Oak Hills CAPCO and Oak Hills Capital Company are two more of the Oak Hills' family of LLC's recently reported to have received $22.6 million in tax credits by claiming it invested in seven LLCs, all sharing the same, mini storage unit address. After three years no evidence can be found to show any of the seven every materialized.

This brings to at least ten false Oak Hills' claims, where each claim includes multiple misrepresentations of qualifying criteria. Two of the new claims went to more members of the Oak Hills' family. One claim that filed bankruptcy was an investment outside the family.

  SEC Form D filing   Click to view
year
  Oak Hills 2007 Private Equity Fund LLC   2007
  Oak Hills Private Equity Fund LLC   2008
 
  Bankruptcy filing   Click to view
filing
  Ultimate Equipment Co   VII
  Ultimate Equipment Co   VIII

Oak Hills CAPCO received $6.2 million in tax credits by claiming to have invested $20.2 million in Ultimate Equipment Co in 2007 and 2008. Examining Ultimate Equipment's bankruptcy filings and Oak Hills SEC filings reveals Oak Hills' misrepresented as a minimum the following in the Ultimate Equipment claims.

  1. Amount invested.   View 2007 and 2008 Rural Small Business claims
  2. Type of business.
  3. Location to receive 30% rather than 20%d.
  4. Percentage of interest acquired. Only acquiring 1% interest while claiming to have acquired 51% or more interest.
  5. Now we have a failed business that failed to last the required timed.

Research uncovered claims for two more 2008 investments, Native Warehousing, LLC ($4,774,000); and Native Warehousing, LLC Series 2008 ($7,185,037), also misrepresented at least A, B, and C above. The jury is still out on D and E. Plus, a 6th element where one fund invested in another fund, disqualifies those funds. There is only one Native Warehousing, LLC registered in Oklahoma. Native Warehousing, LLC Series 2008 identifies an investment. Money squirreled away in another investment fund does not qualify for tax credits. To qualify, all the funds have to the business for use.

The Oklahoma Tax Commission tax credit report contains major discrepancies between amounts reported to have been invested by Oak Hills in 4 businesses during 2008. Adding the numbers gives $19,513,071 in one place and $29,067,071 in another. A $10 million mistake that would reap an additional $3 million in tax credits.

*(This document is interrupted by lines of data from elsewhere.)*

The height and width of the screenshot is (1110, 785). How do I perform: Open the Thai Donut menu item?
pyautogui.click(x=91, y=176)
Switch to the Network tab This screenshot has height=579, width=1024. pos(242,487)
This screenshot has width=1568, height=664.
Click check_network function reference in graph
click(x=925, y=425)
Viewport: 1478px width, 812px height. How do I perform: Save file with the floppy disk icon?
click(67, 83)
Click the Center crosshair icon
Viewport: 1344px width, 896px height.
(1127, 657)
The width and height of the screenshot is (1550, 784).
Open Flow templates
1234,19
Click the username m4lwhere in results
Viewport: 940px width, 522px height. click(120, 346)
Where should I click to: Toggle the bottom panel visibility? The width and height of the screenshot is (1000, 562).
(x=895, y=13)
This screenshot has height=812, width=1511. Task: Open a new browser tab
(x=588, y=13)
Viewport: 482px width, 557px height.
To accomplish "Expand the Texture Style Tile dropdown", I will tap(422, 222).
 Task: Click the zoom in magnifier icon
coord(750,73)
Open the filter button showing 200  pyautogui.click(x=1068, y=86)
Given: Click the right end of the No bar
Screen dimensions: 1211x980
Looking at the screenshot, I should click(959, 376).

It gets even more ridiculous. The Oak Hills 2007 SEC Form D filing shows Oak Hills reported receiving $2,350,000 million from investors, then invested $42,325,000 in one unidentified investment, and $43,075,000 in another unidentified investment. In addition, Oak Hills paid out over $15 million in salaries ($2,250,000), commissions ($5,000,000) and other expenses, including indemnification expenses ($7,200,000). Indemnification is one of those financial terms used to disguise how the money was used. How does one turn $2.35 million in more than $100 million?